What you are asked to do: The answer must be an exact copy of the lines from the one containing "Given: Click the Print toolbar icon" through the last line of the records, with no pictures.

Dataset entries

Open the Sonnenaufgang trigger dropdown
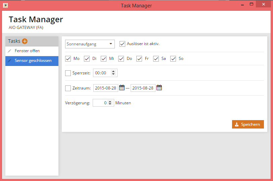The image size is (273, 181). (x=90, y=44)
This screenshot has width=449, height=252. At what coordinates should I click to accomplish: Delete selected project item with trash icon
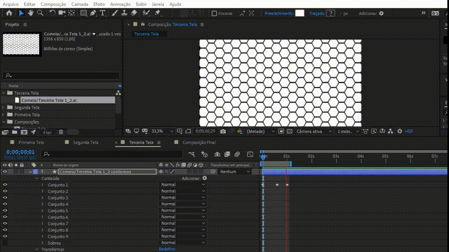coord(61,132)
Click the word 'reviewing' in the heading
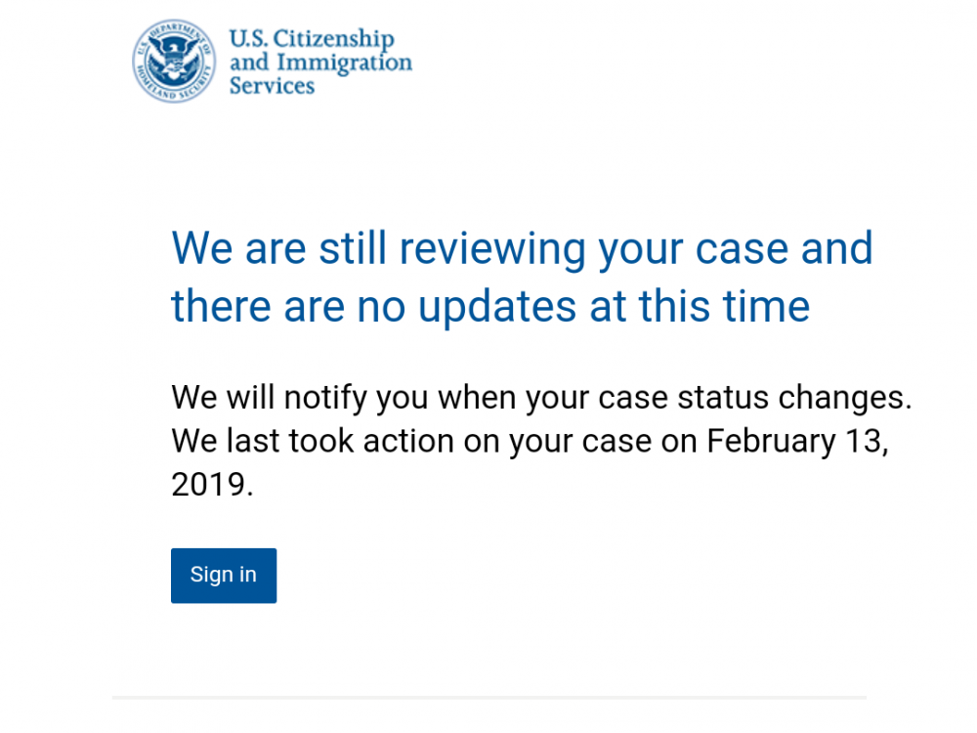 click(492, 250)
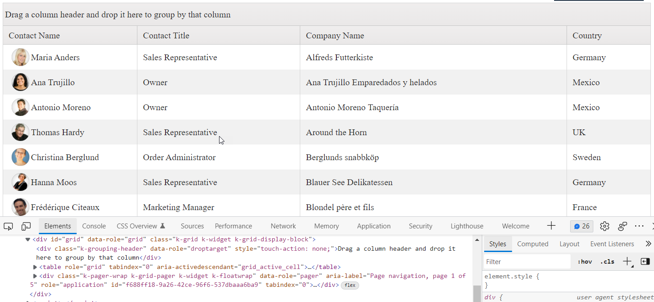Switch to the Console tab

coord(94,226)
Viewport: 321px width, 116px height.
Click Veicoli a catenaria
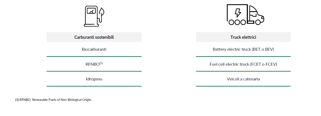click(243, 79)
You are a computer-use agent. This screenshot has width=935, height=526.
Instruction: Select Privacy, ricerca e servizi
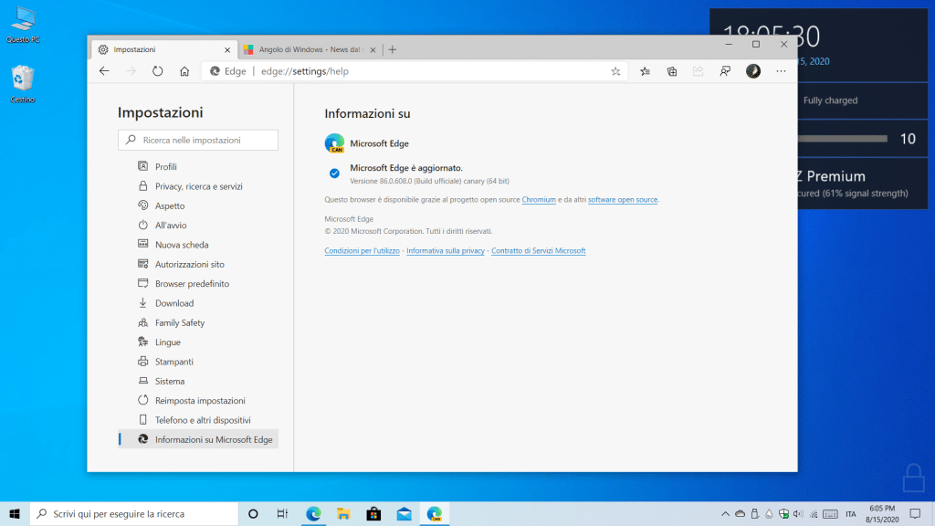tap(198, 186)
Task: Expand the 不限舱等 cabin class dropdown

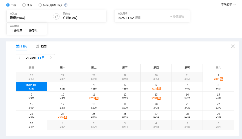Action: 228,4
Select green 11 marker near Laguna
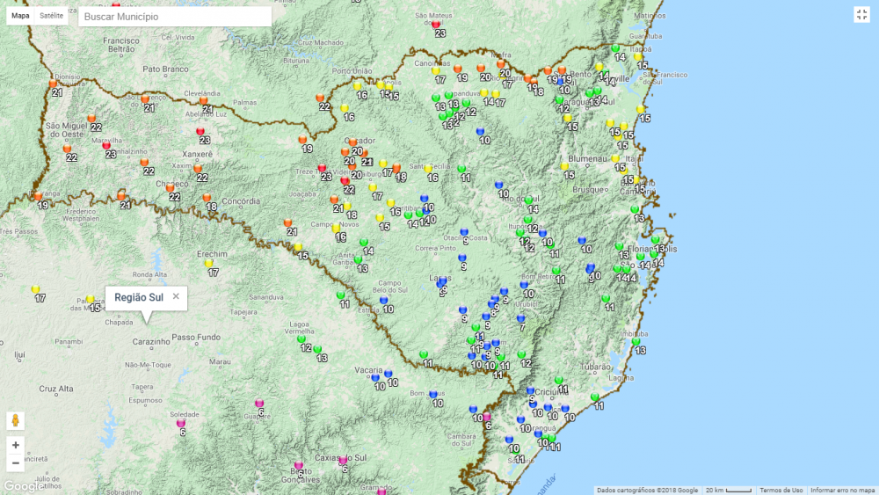879x495 pixels. [x=595, y=397]
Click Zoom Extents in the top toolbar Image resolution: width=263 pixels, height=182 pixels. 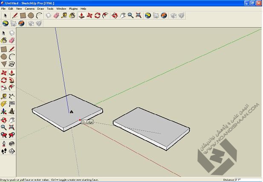coord(139,15)
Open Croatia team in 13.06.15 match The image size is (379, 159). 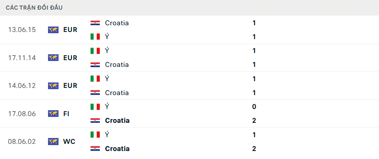point(117,23)
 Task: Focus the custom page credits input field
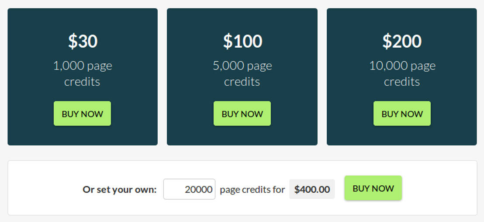[x=189, y=189]
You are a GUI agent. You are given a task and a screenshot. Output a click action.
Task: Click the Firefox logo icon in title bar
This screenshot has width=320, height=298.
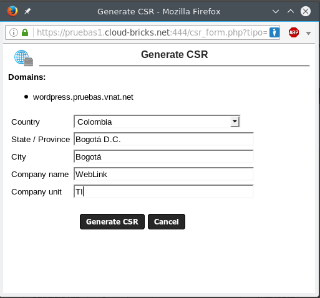(x=12, y=11)
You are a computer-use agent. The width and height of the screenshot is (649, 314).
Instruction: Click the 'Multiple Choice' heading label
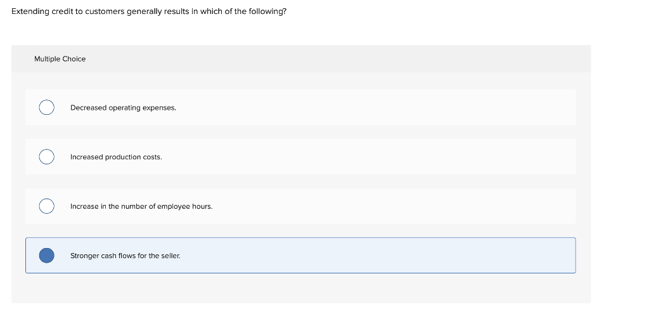coord(60,59)
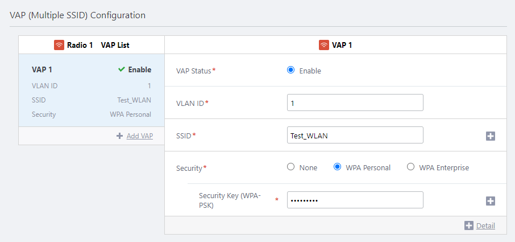
Task: Click the Radio 1 wireless icon
Action: click(59, 45)
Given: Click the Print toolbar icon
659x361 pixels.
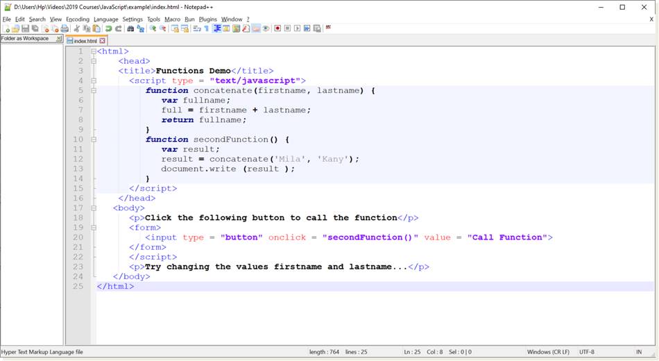Looking at the screenshot, I should 65,28.
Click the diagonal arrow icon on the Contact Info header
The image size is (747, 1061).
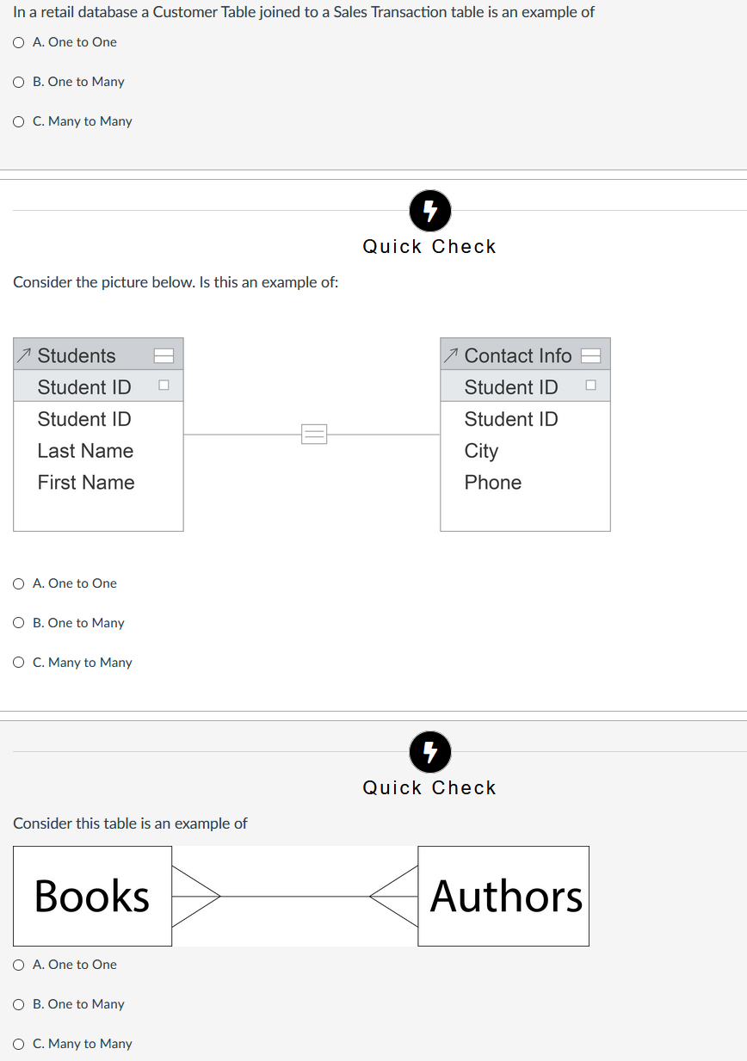[448, 354]
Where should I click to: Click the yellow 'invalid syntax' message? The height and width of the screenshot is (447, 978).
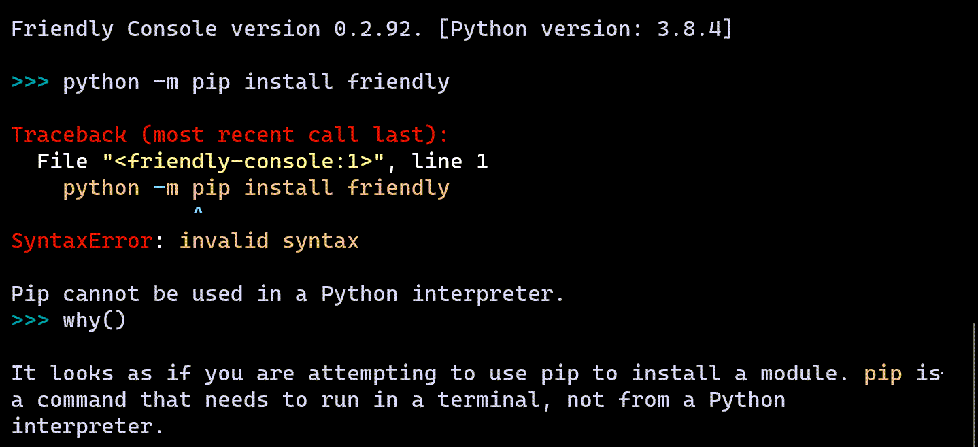click(x=269, y=241)
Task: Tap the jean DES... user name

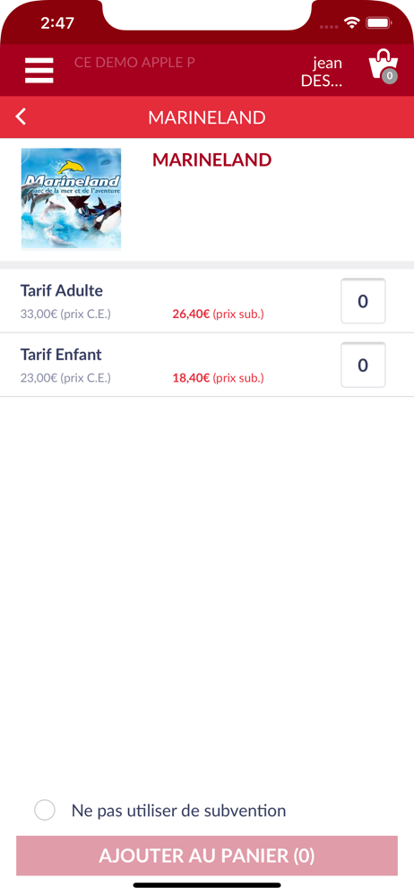Action: pyautogui.click(x=322, y=72)
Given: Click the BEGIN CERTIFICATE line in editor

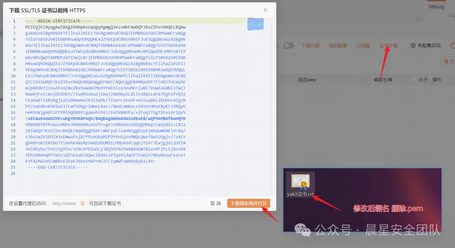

Output for this task:
Given: Click the Print toolbar icon
659x361 pixels.
Looking at the screenshot, I should 65,28.
Click the diagonal arrow icon on the Contact Info header
The image size is (747, 1061).
[448, 354]
Where should I click to: Click the yellow 'invalid syntax' message? The height and width of the screenshot is (447, 978).
click(x=269, y=241)
Task: Tap the jean DES... user name

Action: pyautogui.click(x=322, y=72)
Given: Click the BEGIN CERTIFICATE line in editor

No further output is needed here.